The upcoming Stardog 2.1 release improves query scalability by about 3 orders of magnitude and can handle 50 billion triples on a $10,000 server. We’ve never been overly concerned about Stardog scalability per se: first we wanted to make it easy to use; then we wanted to make it fast. We just assumed we’d get around to make it insanely scalable, too. Stardog 2.1 makes giant leaps in query, data loading, and reasoning scalability.
Running on $10,000 of server hardware (32 cores, 256 GB RAM), Stardog 2.1 can handle 20 to 50 billion triples. Compared to Stardog 2.0.x, Stardog 2.1 loads ~100M triple datasets about two times faster; it loads ~1B triple datasets about 3 times faster—all while using much less memory. 2.1 can load 20B datasets at 300,000 triples per second. We also improved query evaluation performance significantly so that Stardog 2.1 is still very fast, even at much larger database sizes. How did we do it?
Improving Concurrency
Much of the performance improvement comes from taking care with concurrency and reducing thread contention, especially during bulk data loading (i.e., initial database creation with large amounts of data being added at creation time). We’re avoiding more locks and using more non-blocking algorithms and data structures a lot more often. Moving for example from BitSet
to ConcurrentLinkedQueue
helps, even though the former is more space efficient than the later. We’re also using ThreadLocal
s more aggressively to reduce thread contention and avoid synchronization. As loading performance improved, several LRU caches became problematic since evictions were being swamped by additions. Batching evictions in a single thread helps but increases memory pressure and GC times.

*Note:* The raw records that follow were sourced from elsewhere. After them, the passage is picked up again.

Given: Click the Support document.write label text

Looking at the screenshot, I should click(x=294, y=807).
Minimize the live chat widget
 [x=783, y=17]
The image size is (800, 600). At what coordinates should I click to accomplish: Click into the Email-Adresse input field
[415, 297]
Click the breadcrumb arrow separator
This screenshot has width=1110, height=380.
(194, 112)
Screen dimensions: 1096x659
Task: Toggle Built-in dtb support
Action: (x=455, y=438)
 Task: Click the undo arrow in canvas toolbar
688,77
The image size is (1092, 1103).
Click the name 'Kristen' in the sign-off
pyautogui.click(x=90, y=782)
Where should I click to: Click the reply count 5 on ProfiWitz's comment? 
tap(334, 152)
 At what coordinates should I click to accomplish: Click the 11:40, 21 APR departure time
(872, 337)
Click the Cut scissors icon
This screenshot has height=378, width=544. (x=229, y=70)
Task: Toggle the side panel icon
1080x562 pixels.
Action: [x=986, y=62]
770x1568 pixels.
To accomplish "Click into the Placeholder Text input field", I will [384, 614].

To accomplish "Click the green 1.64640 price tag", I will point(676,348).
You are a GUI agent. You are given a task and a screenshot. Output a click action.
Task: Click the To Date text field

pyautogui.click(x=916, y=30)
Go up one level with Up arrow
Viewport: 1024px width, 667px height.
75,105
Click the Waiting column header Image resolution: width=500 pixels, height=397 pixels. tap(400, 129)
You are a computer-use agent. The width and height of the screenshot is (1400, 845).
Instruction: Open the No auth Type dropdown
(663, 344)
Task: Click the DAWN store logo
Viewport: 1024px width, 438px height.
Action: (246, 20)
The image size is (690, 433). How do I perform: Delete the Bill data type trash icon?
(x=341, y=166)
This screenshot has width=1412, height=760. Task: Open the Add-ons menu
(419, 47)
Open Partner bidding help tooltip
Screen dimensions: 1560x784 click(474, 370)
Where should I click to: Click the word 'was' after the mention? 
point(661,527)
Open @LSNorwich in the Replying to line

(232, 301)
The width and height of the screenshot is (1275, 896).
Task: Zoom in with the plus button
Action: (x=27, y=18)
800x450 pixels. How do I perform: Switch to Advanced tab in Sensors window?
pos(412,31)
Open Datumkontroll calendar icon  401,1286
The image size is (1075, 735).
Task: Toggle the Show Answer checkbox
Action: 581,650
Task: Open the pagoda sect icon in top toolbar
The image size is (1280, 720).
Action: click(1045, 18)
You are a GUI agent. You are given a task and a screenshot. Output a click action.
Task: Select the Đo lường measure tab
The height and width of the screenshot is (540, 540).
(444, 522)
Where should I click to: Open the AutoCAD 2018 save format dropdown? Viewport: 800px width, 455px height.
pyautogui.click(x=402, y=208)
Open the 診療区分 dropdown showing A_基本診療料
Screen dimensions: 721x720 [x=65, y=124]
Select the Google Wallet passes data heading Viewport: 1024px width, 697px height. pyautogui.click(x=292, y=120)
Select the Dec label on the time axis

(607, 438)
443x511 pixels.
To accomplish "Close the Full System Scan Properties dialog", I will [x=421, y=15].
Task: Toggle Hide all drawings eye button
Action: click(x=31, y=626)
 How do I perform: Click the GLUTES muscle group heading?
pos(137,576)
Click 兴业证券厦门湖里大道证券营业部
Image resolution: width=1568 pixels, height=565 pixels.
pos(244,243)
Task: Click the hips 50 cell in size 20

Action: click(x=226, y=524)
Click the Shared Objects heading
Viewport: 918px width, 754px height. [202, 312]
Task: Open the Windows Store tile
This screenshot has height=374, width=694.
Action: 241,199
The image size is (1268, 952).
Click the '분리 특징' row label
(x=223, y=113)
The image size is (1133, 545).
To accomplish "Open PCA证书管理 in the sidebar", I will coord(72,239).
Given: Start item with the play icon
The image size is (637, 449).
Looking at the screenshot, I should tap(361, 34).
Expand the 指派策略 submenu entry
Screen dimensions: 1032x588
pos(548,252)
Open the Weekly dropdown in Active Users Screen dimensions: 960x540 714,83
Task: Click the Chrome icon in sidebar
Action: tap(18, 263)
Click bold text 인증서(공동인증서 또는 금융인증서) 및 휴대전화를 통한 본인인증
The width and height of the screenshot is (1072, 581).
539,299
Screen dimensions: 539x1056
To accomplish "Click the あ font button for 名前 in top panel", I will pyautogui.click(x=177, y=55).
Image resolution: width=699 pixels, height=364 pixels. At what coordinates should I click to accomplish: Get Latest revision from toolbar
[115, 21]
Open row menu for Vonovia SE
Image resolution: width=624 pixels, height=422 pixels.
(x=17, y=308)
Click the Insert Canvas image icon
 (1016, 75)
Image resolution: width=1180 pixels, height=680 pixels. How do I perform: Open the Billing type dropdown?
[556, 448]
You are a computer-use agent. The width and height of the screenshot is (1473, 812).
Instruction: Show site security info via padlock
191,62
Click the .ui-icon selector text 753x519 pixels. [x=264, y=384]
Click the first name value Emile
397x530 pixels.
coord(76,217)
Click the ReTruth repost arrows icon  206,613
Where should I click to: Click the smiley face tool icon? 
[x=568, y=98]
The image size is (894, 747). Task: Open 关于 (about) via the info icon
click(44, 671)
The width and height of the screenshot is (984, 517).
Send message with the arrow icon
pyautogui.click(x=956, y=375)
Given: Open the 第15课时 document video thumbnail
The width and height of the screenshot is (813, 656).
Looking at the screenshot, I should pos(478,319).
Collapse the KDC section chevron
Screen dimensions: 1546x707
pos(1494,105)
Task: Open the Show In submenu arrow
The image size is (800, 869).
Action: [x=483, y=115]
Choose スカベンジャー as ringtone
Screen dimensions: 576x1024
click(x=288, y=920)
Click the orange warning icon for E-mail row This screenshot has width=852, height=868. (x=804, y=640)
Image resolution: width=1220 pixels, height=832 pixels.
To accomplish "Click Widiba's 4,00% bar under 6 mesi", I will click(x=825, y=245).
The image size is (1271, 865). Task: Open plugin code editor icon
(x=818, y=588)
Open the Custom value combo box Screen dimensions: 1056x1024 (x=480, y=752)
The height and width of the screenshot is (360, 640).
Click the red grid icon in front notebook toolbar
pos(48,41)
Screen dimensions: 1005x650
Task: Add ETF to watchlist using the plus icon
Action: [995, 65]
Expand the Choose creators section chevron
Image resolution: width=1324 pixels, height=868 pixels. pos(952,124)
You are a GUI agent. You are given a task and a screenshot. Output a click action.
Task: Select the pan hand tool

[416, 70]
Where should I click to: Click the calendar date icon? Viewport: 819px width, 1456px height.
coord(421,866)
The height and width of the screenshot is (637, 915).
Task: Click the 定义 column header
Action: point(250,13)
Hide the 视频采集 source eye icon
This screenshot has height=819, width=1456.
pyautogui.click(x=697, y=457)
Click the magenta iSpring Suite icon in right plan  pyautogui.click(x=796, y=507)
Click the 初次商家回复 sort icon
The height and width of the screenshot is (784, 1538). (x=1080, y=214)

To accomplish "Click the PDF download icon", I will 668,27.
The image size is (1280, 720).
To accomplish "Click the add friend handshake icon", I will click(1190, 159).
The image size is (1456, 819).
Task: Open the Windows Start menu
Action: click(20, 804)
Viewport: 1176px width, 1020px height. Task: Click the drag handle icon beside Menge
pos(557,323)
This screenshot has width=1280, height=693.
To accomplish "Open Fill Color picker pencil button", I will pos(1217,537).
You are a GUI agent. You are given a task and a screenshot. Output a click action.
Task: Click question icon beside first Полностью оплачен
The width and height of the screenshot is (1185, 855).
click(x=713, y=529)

Worse Hashing is Better Hashing
Stardog hashes URIs, bnodes, and literal values for storage in a mapping dictionary; previously we used the 64-bit MurmurHash
because it’s very fast, has low collision rate, and lets us store values as longs. When handling collisions and cache misses, disk accesses are required; at scale these random disk accesses are too expensive. Moving to SHA1
is perhaps non-intuitive since the hash size goes from 64 to 160 bits. But since that makes hash collision practically impossible, we’re able to achieve significant speedups—it also simplifies the mapping dictionary significantly.
Off-Heap Memory Management
Before 2.1, we were using mmap
aggressively during loading in order to use the operating system’s VM, memory management, etc. But memory mapped files in JVM are notoriously crappy (unmap
!), and we’ve seen frequent JVM crashes when we had a lot of memory mapped files around. Not good.
We also realized that memory mapped files were causing performance slowdowns when there was more than 64GB of RAM available. And since we have no control over when memory mapped files were flushed to disk, that was typically happening too often. But keeping this information on the Java heap was never a viable choice at scale because of GC processing. Stardog 2.1 moves to an off-heap memory allocation scheme, which gives us very fine-grained control over disk flushes, uses available system memory more efficiently, and is (roughly) as fast as memory mapping.
Reducing GC Pauses
Finally, to significantly improve loading performance we needed to do something about GC costs, which are important in bulk loading because of high rate of object creation and destruction. Using immutable objects makes it possible to improve concurrency but with the overhead of additional garbage being created. Tuning the GC knobs and buttons didn’t really help appreciably. We’ve addressed the GC processing costs by reworking places where we were unnecessarily creating objects. That kind of careful software engineering is aided by the relatively small size of the Stardog code base. It’s like engineering works or something!
This careful software re-engineering included, for example, delving into the guts of the RDF parser to use a single StringBuilder
that was continuously reset rather than creating new builders for each RDF value. We also reduced the amount of cache use on the heap to relieve memory pressure. We now see GC pauses taking 1% or less of the overall bulk loading time.
Query Evaluation
It doesn’t do much good to improve bulk data loading performance if you don’t also improve query evaluation performance at least as much. So we did that, too. The key to improving query evaluation performance in 2.1 came down to memory usage and how we handle intermediate results. Consider a SPARQL query from SP2B:
SELECT DISTINCT ?name1 ?name2
WHERE {
?article1 rdf:type bench:Article .
?article2 rdf:type bench:Article .
?article1 dc:creator ?author1 .
?author1 foaf:name ?name1 .
?article2 dc:creator ?author2 .
?author2 foaf:name ?name2 .
?article1 swrc:journal ?journal .
?article2 swrc:journal ?journal
FILTER (?name1 < ?name2)
}
For a 5M triple database, this query produces 18,362,955 (!) results and the DISTINCT
keeps them in memory. Unworkable at scale. Stardog 2.1 addresses this issue by reusing the new off-heap memory allocation scheme. A small heap doesn’t work; and GC processing kills you with a large heap, so we just avoid the heap instead. Yes, that means we have to manage memory manually, but that’s actually achievable in a JVM application. We implemented a memory manager based on various JVM internals; it’s responsible for allocating (and deallocating) data used during query evaluation, including holding intermediate query results. It manages the heap outside the JVM and will flow to disk when needed. The new memory manager also performs some static analysis of the query using database statistics to guide its behavior.
Moving Forward
No public APIs were harmed in the creation of the new scalability improvements. See this slide deck for an overview of some other changes in Stardog 2.1.
Kendall Clark
10 January 2014